Anziché limitarci a parlare in modo sommario di deficit democratico dell’Europa o di denunciare i criteri economico-monetari che uccidono la democrazia, cerchiamo di guardare dentro alla società europea. Per cominciare constatiamo una scarsa conoscenza delle differenze che caratterizzano le singole società europee nei loro meccanismi istituzionali e nelle loro culture politiche. Queste realtà vengono generalmente sottovalutate nei discorsi sulla «comunanza dei valori» europei. Invece sono le differenze che contano e che vengono fuori prepotenti proprio in tempo di crisi.
Prendiamo le due realtà tedesca e italiana che sono esemplari di quanto stiamo dicendo. Giorni fa su un grande giornale tedesco è uscito un pezzo di un noto pubblicista, eccellente conoscitore e amante deluso dell’Italia (come molti intellettuali tedeschi di oggi) che conclude così: «Affinché l’inevitabile futura messa in comune dei debiti europei (tramite eurobond o similari) non diventi un materiale incendiario del risentimento popolare dei tedeschi, non deve essere un assegno in bianco.

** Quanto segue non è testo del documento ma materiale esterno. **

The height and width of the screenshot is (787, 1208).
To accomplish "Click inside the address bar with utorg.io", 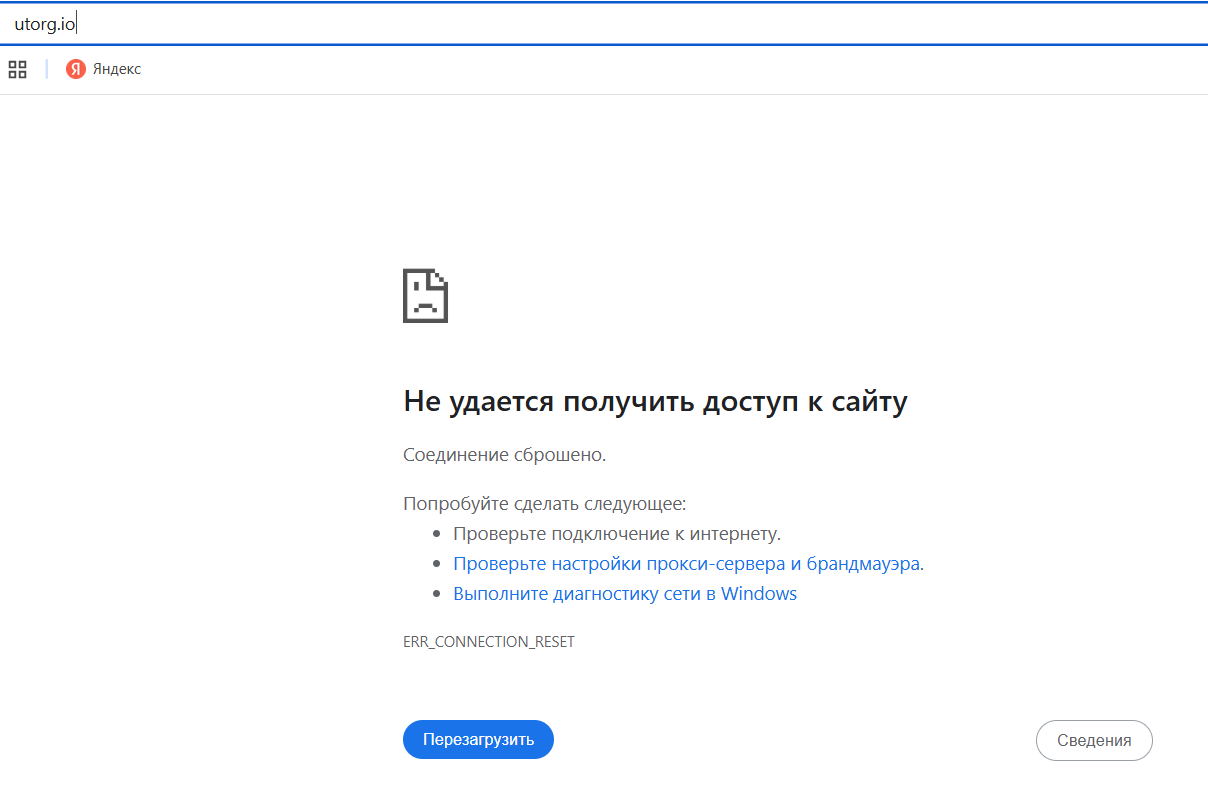I will [300, 22].
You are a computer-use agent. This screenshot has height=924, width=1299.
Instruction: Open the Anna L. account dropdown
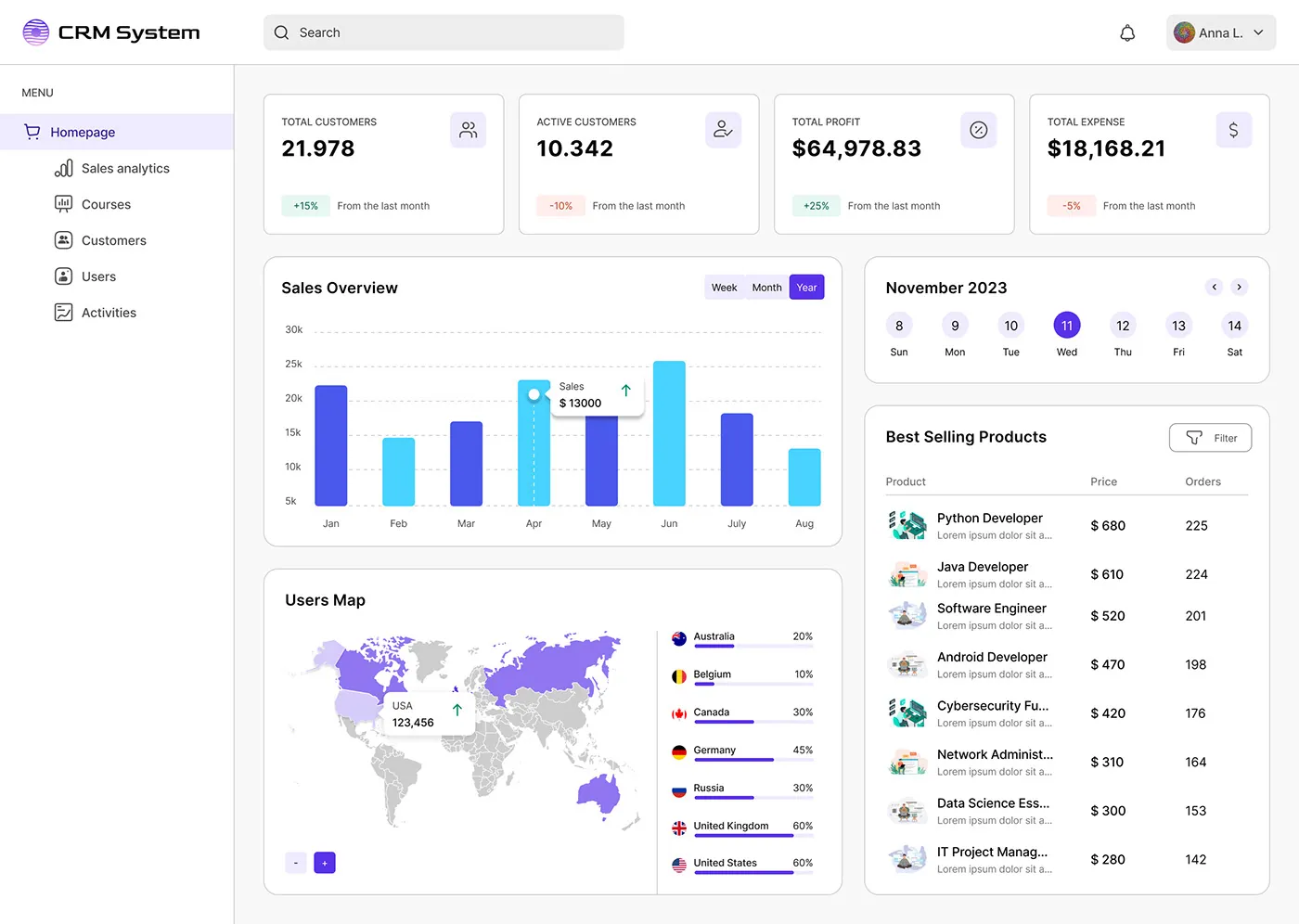[1221, 32]
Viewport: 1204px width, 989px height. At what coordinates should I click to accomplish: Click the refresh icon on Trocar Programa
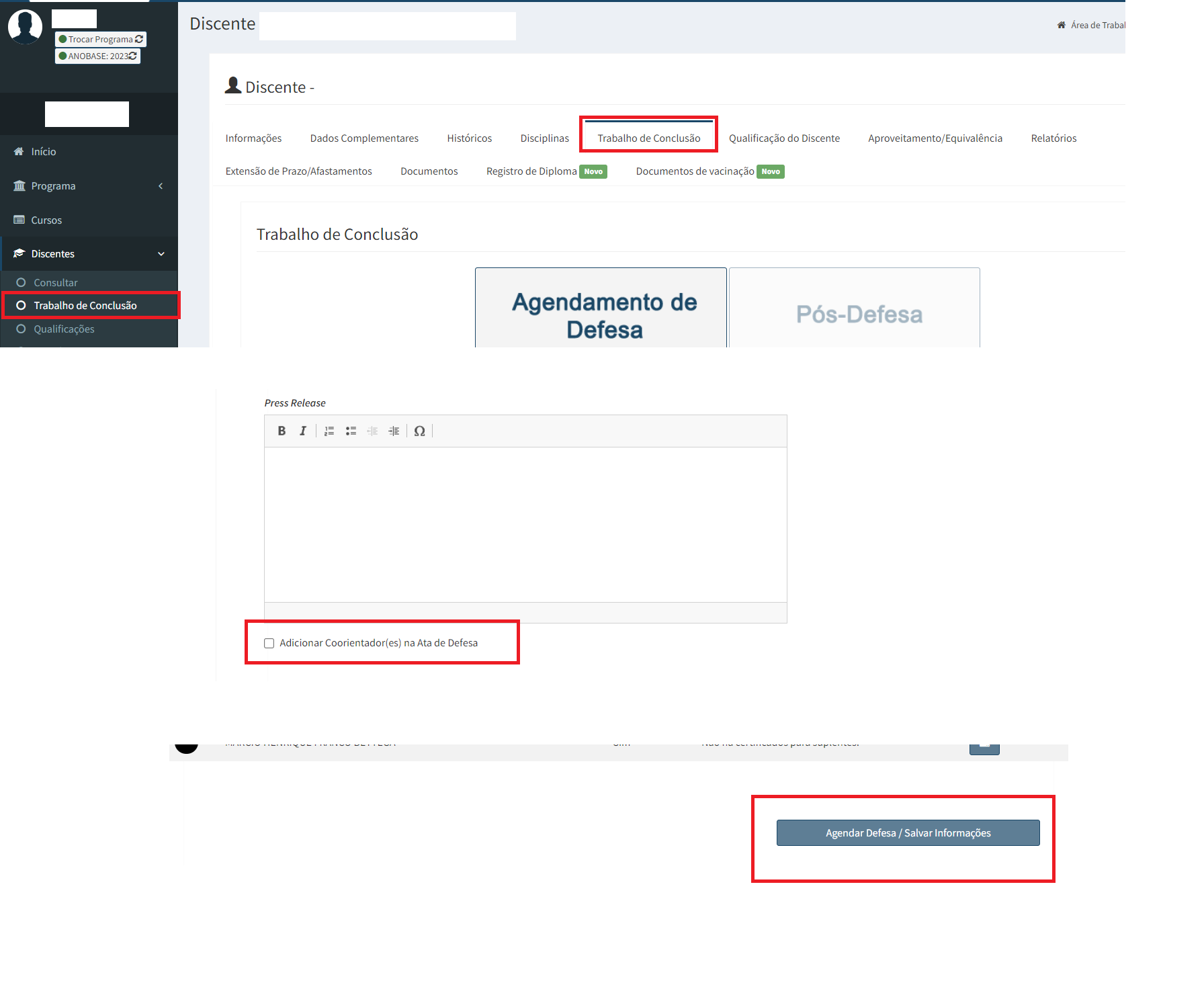(x=139, y=40)
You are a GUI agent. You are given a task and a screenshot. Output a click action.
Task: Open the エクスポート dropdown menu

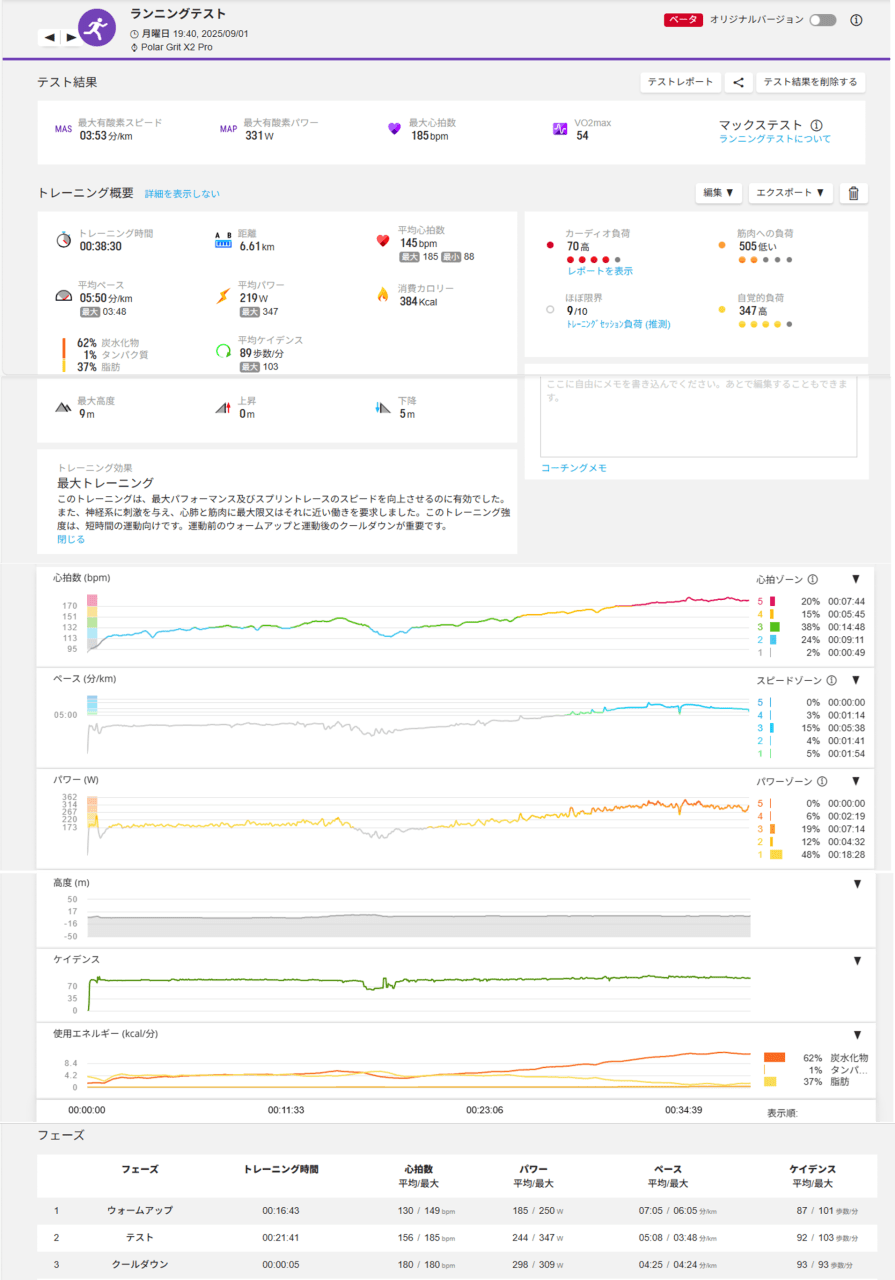(x=790, y=193)
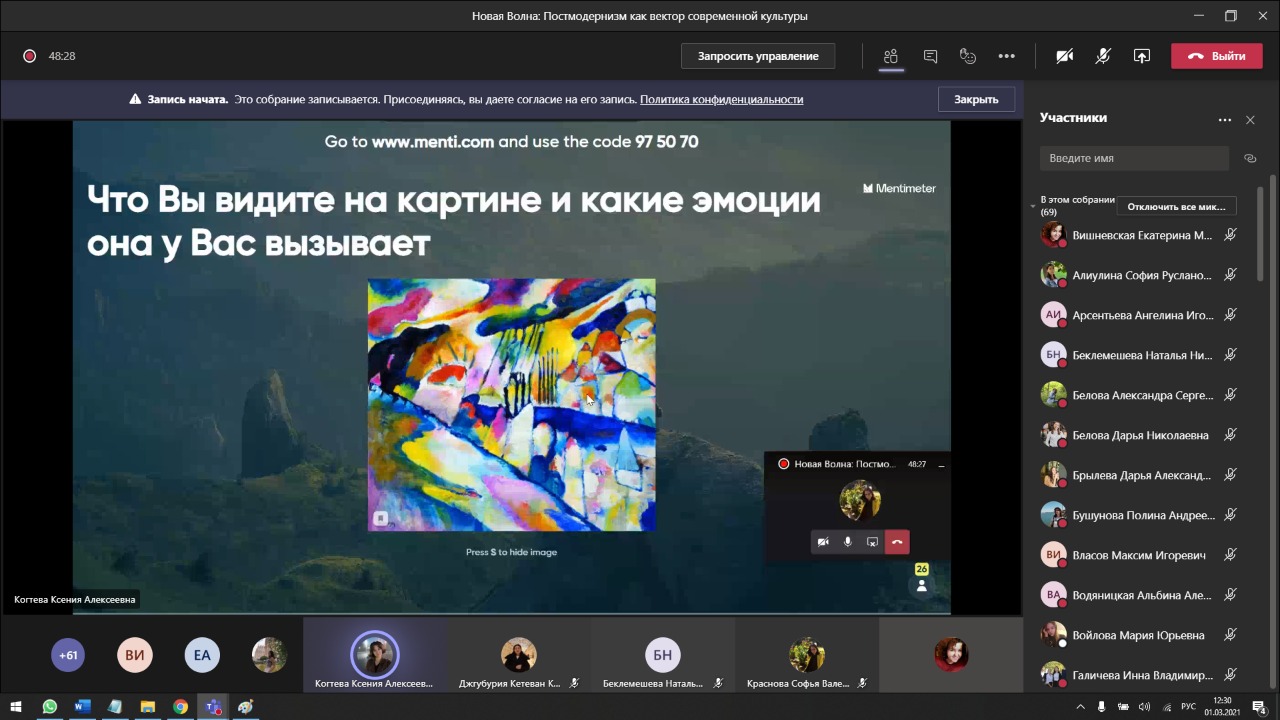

Infatti chi ci garantisce che con il venir meno della pressione esterna non ricompaia ancora sulla scena un Berlusconi?».
Riemerge così il vecchio problema della «inaffidabilità» italiana e quindi della necessità di prendere misure cautelative. Il tutto ben al di là della composizione del governo. È vero che Mario Monti ha incontrato in Germania un pronto e diffuso consenso – con il rischio addirittura di provocare attese esagerate. Le foto di Monti accanto alla Merkel sono diventate subito familiari all’opinione pubblica con un sospiro di sollievo. Ma dietro alla cancelliera e dietro al presidente del Consiglio italiano ci sono due sistemi politico-istituzionali, due classi politiche, due culture e società civili difficilmente comparabili. Lo si vedrà già nelle prossime settimane che saranno cruciali.
Per il momento, ritornando al tema del «popolo europeo», mi preme dire che esso non nascerà per decreto né a Bruxelles né a Strasburgo, tantomeno a Francoforte per effetto delle misure di disciplina comune. Ma sarà il risultato (di lungo respiro) della ripresa intensa dei contatti di conoscenza diretta tra tutti gli attori politici, sociali e culturali che ora lavorano a testa china nel rispettivi Paesi, illudendosi che basti delegare a Strasburgo alcuni parlamentari per «fare l’Europa», quando in realtà spesso ci vanno per piantare in quella sede i propri paletti «identitari» nazionali. Non serve poi protestare che l’Europa – da lassù lontano – ci imponga vincoli e costrizioni che non fanno giustizia alla concretezza della nostra realtà. Se vogliamo davvero diventare (o, detto più elegantemente, ritrovarci come) popolo europeo dobbiamo cercare contatti diretti, senza aspettare sempre iniziative ministeriali.